Wednesday, May 27, 2020

the last book I ever read (Patrick Radden Keefe's Say Nothing: A True Story of Murder and Memory in Northern Ireland, excerpt nine)

from Say Nothing: A True Story of Murder and Memory in Northern Ireland by Patrick Radden Keefe:

Father Reid ran to the men. One of them was clearly dead, but the other stirred; when Reid leaned close, he could hear the sound of breathing. Reid looked up frantically at the people standing around and asked if anybody knew how to resuscitate someone. Nobody responded. They just stood there, watching. Reid crouched over the body and placed his mouth on the soldier’s mouth, trying to breathe the life back into him. But eventually the breathing stopped, and someone said, “Father, that man is dead.”

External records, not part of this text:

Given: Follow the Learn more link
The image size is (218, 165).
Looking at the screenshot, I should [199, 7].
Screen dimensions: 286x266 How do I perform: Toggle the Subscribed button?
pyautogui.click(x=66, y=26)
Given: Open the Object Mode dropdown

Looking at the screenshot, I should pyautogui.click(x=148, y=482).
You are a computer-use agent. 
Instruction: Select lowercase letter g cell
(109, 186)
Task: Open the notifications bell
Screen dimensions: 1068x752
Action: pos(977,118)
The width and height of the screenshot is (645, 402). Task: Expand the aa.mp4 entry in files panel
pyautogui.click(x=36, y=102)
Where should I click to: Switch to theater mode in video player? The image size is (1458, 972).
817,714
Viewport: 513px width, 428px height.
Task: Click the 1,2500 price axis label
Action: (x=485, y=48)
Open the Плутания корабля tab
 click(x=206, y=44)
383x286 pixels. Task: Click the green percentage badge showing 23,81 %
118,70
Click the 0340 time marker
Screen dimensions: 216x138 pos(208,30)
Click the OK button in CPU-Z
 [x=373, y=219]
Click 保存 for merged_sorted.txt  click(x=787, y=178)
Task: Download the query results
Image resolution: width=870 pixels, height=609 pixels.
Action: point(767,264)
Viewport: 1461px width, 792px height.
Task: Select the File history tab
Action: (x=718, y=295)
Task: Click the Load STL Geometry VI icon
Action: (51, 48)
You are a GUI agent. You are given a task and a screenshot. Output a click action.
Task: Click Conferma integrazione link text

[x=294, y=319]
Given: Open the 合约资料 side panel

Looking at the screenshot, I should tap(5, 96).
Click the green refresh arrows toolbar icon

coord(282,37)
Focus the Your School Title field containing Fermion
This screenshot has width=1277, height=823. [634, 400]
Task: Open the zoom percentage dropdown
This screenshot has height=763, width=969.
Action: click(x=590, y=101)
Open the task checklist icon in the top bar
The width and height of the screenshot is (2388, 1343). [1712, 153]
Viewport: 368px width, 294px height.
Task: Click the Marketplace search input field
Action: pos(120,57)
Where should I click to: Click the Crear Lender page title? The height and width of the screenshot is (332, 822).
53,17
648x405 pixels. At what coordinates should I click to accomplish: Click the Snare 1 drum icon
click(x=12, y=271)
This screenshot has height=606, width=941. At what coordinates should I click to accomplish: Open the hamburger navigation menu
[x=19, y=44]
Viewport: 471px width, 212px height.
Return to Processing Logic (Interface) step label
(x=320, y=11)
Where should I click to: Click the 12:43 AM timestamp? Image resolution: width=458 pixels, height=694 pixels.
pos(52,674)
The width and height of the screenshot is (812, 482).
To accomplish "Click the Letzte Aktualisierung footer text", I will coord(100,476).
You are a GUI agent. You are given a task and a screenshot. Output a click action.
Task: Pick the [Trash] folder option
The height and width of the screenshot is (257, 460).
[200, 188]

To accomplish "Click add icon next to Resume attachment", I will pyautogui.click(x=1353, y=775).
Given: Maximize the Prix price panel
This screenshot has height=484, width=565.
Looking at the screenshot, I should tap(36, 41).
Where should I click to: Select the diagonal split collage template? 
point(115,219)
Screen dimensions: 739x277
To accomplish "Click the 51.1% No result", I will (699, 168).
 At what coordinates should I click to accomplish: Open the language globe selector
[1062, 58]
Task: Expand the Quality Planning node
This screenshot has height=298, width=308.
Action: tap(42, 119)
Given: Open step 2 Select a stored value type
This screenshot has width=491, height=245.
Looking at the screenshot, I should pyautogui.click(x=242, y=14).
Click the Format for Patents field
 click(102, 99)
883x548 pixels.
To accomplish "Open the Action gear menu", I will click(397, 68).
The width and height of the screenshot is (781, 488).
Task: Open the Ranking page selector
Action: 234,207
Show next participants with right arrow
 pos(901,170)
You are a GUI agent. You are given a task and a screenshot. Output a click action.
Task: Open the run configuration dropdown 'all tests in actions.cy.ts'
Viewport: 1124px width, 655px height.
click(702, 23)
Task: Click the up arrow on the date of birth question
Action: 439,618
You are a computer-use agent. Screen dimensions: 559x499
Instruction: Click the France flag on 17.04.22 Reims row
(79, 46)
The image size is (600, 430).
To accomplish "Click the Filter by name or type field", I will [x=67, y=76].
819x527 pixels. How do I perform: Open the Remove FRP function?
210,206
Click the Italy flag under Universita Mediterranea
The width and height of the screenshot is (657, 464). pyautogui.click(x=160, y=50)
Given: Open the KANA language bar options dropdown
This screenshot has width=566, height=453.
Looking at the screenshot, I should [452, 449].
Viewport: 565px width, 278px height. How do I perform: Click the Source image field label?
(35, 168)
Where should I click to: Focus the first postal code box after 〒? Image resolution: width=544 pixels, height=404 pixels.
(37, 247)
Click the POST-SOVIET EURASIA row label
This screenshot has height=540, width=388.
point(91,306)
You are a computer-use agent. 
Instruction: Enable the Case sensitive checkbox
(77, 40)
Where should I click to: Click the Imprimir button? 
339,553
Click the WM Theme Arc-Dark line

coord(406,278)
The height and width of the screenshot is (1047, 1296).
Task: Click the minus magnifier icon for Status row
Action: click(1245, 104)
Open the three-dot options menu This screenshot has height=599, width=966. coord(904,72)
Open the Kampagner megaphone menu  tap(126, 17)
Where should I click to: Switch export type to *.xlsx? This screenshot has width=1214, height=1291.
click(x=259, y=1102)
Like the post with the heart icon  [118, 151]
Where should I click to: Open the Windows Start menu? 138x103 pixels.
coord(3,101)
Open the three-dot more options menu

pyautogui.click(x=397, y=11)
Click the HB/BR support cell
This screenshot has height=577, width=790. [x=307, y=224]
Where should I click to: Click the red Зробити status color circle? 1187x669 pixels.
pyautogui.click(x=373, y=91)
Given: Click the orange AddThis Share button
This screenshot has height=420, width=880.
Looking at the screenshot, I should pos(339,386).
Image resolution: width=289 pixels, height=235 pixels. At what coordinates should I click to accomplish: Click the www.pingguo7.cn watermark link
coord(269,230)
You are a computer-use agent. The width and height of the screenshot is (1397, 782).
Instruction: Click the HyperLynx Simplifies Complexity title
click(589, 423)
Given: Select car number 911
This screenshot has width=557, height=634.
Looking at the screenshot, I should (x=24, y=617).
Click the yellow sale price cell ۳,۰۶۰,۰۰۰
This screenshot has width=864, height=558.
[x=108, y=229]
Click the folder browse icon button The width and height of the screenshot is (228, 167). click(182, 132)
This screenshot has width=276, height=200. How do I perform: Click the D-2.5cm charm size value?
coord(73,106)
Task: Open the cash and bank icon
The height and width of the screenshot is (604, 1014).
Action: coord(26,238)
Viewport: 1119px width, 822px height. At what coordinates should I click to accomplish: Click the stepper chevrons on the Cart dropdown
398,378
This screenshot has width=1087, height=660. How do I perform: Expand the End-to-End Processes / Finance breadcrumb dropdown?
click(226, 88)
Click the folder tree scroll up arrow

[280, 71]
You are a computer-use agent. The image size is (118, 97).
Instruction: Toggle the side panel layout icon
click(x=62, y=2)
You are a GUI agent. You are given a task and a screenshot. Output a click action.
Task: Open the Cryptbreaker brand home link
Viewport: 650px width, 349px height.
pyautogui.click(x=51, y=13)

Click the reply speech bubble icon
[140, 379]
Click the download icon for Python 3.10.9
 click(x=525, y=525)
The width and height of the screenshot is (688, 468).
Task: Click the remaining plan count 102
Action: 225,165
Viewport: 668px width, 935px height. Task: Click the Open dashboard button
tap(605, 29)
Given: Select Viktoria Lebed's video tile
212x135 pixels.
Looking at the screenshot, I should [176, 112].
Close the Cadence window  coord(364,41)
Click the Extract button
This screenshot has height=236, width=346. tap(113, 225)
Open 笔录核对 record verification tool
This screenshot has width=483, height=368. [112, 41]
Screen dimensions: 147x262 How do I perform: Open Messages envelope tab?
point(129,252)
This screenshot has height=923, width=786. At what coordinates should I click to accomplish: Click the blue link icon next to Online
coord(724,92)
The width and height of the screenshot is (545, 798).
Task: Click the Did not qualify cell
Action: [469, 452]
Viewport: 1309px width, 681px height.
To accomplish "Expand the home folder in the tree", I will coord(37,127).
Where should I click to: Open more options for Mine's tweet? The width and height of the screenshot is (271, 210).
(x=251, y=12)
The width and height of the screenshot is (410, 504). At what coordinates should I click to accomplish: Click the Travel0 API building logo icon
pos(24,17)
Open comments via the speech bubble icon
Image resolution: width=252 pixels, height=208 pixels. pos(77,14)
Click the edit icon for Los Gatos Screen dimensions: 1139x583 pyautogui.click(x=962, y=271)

Reid looked up, and as he did, a photographer standing some distance away took a picture that would become perhaps the most indelible image of the Troubles: a priest, clad in black, on his knees, ministering to a man who has just died, lying with his arms splayed, like Christ, on the ground before him. Reid looks directly at the camera, a witness to the horror, his own thin lips smeared dark with the dead man’s blood. Reid did not know if either of the soldiers was Catholic, but he anointed them both, as he had anointed the bodies of the slain mourners at Milltown Cemetery several days earlier, and delivered the last rites.